— Your goal —
Let your answer be the line containing "The height and width of the screenshot is (543, 966)." and every line below it to the end of the records, copied exactly.

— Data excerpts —
============================================================
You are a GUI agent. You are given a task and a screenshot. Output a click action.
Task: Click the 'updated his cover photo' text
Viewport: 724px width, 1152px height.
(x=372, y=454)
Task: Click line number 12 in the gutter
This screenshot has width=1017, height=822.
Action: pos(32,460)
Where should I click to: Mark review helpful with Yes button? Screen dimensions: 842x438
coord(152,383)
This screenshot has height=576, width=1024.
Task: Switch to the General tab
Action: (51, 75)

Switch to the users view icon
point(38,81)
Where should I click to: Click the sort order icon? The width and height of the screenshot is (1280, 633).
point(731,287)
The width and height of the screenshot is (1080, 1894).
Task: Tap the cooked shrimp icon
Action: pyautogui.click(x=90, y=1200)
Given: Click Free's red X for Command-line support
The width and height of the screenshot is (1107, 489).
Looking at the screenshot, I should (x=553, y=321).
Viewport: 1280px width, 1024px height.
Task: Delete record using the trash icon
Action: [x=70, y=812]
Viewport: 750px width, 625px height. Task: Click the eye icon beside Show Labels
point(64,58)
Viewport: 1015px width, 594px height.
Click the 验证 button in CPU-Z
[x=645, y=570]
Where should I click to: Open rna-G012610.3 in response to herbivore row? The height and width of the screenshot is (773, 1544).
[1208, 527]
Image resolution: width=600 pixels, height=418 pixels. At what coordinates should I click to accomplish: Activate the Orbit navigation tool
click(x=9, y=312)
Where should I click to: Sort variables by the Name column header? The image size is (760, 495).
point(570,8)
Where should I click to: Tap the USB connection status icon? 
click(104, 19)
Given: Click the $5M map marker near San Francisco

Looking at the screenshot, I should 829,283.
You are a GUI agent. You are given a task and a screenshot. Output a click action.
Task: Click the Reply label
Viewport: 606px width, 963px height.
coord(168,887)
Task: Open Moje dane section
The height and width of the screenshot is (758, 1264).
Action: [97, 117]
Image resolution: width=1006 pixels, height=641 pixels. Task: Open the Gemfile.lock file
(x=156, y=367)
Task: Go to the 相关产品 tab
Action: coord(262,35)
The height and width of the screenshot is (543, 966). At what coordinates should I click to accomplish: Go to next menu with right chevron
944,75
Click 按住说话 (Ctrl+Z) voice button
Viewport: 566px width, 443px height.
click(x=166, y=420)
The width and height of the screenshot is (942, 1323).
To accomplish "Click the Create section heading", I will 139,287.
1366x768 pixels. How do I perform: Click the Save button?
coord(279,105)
============================================================
— Result —
The height and width of the screenshot is (543, 966). At what coordinates should I click to accomplish: Go to next menu with right chevron
944,75
Click 按住说话 (Ctrl+Z) voice button
Viewport: 566px width, 443px height.
click(x=166, y=420)
The width and height of the screenshot is (942, 1323).
To accomplish "Click the Create section heading", I will 139,287.
1366x768 pixels. How do I perform: Click the Save button?
coord(279,105)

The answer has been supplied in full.